We weren’t very happy with the overall performance – somehow we found out how to access some functions in the libraries that weren’t in the documentation. Maybe they were just available in Japan or for technical testing, but they ran much faster, they had a big impact on the memory footprint. We decided just to use them and not care about Sony’s standards at the time.”
Having sidestepped hardware woes, the finished Tunnel B1 turned out to be one of the most aesthetically pleasing early PlayStation productions. Cries of style over substance were heard above the cacophony of the PR drive, and Christoulakis doesn’t shirk them: “Most of the gameplay came together far, far too late and was too shallow. The development was basically too chaotic. There wasn’t a clear game design present after the design changed and even before that, it was more of a story, a component design.” Those production values really were something, though – particularly the dramatic, orchestral score. It was provided by Chris Hulsbeck, a composer known for his work on the Turrican series, and helped to elevate Neon’s efforts. On the back of Wipeout’s licensed dance music tracks, Tunnel B1 demonstrated that this new generation of hardware would be a practical, effective home for traditional game musicians, too.
The fragile development of Tunnel B1, and its transformation from story-driven gameplay mix to dedicated vehicle actioner, somehow led to a successful release for publisher and licensee, Ocean. It was a worldwide hit, too, the Japanese version – evocatively titled 3D Mission Shooting Finalist – re-engineered with higher-contrast lighting at the request of publishing execs. “They made a good deal with GaGa Interactive and made all their money back from the Japanese version. They wanted to do another Tunnel game,” says Joeckel. So enthusiastic was the publisher that a UK office was opened by Neon under Ocean’s encouragement, as Christoulakis explains: “When Ocean cleared the sequel we opened up a new office in Manchester. We were also working on the prototype for a Nintendo 64 action game.”

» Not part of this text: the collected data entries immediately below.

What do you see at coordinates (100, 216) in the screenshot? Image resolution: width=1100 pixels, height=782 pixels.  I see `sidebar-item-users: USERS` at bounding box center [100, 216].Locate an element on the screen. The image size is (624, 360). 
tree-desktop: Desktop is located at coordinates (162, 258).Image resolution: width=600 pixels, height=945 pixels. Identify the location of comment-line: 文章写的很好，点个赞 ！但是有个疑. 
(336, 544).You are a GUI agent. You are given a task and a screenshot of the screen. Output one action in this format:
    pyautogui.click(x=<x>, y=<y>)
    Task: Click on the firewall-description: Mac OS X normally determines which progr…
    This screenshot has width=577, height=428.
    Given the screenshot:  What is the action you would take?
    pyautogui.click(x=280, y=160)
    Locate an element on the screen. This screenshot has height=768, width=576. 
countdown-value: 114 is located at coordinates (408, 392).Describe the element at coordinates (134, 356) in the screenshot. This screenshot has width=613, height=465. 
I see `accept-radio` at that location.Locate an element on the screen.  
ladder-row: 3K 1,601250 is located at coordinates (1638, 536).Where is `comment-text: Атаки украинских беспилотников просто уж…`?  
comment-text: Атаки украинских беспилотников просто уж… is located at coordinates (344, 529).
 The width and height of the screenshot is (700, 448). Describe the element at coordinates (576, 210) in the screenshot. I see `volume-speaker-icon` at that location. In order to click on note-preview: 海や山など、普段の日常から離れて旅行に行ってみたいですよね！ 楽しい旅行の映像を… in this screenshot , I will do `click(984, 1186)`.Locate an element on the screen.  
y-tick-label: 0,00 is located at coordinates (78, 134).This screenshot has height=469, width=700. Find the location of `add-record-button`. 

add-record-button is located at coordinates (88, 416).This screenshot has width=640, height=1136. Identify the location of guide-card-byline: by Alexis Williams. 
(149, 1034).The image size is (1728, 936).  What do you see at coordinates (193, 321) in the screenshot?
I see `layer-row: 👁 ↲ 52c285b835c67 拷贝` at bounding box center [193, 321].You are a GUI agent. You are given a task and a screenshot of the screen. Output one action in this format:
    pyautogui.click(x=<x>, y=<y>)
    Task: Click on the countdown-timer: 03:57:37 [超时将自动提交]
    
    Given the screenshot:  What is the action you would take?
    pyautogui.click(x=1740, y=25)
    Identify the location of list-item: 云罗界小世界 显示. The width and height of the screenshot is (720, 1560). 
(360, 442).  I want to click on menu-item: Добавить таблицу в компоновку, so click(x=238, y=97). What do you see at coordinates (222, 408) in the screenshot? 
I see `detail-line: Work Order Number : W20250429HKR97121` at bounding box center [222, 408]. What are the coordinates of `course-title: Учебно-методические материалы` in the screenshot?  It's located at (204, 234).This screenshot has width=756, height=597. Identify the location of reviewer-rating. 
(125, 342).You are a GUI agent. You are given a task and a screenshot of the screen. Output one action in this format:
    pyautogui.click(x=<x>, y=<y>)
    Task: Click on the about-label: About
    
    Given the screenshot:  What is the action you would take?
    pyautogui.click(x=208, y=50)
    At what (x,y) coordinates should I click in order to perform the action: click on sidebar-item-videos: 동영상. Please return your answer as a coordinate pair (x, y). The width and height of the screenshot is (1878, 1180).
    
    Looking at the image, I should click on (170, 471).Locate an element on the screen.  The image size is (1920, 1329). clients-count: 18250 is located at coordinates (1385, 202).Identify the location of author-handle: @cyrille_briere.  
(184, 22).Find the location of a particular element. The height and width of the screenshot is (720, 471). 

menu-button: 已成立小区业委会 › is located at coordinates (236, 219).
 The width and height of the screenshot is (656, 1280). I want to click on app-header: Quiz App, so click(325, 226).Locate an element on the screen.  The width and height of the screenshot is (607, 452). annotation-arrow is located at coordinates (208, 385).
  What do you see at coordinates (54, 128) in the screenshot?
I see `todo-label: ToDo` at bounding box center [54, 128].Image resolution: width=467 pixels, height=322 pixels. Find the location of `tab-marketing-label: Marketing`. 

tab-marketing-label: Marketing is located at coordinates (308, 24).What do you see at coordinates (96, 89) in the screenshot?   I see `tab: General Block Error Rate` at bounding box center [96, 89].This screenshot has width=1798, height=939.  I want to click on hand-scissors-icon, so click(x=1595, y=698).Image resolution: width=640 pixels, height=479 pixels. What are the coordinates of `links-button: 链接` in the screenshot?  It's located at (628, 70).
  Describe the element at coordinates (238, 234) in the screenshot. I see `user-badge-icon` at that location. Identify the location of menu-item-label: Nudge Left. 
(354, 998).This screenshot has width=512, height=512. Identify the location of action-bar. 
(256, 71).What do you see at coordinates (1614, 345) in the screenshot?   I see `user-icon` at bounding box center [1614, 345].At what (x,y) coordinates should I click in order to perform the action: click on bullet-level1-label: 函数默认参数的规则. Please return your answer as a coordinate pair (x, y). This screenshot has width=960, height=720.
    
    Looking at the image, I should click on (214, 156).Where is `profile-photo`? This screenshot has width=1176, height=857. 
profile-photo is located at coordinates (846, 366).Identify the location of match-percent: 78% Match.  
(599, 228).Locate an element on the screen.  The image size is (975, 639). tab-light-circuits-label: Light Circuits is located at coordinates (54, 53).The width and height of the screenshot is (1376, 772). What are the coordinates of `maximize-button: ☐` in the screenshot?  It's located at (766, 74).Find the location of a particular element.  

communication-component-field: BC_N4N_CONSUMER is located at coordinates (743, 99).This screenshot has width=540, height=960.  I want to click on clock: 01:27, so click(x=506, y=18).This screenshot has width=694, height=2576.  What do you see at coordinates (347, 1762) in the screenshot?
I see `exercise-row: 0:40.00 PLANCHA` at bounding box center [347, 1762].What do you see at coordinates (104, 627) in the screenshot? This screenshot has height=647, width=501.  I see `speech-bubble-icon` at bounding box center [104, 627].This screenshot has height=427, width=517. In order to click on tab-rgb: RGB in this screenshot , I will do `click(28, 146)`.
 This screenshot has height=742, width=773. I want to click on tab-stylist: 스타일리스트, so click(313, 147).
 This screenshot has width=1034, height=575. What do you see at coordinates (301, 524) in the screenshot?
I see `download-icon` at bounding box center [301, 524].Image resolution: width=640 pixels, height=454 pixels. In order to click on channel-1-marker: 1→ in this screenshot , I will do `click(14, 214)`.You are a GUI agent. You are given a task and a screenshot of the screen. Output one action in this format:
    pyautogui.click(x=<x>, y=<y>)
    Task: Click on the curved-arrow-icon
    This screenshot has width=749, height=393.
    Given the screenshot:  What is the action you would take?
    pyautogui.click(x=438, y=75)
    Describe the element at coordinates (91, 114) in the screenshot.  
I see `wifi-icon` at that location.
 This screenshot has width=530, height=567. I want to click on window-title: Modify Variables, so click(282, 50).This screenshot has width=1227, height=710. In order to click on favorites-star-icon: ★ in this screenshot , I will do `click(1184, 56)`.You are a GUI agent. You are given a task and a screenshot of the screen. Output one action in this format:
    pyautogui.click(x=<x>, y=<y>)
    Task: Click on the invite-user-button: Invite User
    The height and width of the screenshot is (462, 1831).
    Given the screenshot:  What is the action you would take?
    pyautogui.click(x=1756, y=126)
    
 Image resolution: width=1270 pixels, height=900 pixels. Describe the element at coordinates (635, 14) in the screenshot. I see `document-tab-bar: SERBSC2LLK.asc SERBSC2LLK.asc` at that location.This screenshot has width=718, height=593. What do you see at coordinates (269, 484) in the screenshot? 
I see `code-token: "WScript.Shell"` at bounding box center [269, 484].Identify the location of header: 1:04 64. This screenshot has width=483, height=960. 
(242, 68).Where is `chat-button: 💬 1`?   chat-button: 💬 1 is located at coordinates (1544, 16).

It wasn’t to be for Neon, however, due to complications regarding Ocean’s finance and some miscommunication with an increasingly anxious Neon regarding royalties. “The problem arose when Ocean had some financial troubles at the end,” Christoulakis says. “Things got quite chaotic because they just didn’t call us back. It put a lot of pressure on us. We had an exclusive contract with Ocean at the time so we couldn’t work with anybody else – even though there were other companies interested in working with us, like Sega, for example.” Tunnel B1’s sequel eventually made it out of the dark as PlayStation game Viper, with production initiated by Neon and completed by an internal team at Ocean.
Neon’s journey from Game B1 and B2 to Tunnel B1 never quite reached the heights – or contrasts – of the leap from Mr Nutz’s world of spritely colour and platform hopping to an underground prison complex. The Neon brand eventually eroded and was reborn under the banner of Keen Games with a number of the original Tunnel B1 team, and the label has continued with an unconventional approach to genre, having dabbled in Game Boy Advance and Wii development of everything from BMX to strategy games. What was glowstick-brandishing excitement in Edge all those years ago now stands as a forlorn obituary. “Who needs hallucinogenic love drugs when you’ve got Tunnel B1?” asked the preview article. In hindsight, the answer is probably everyone.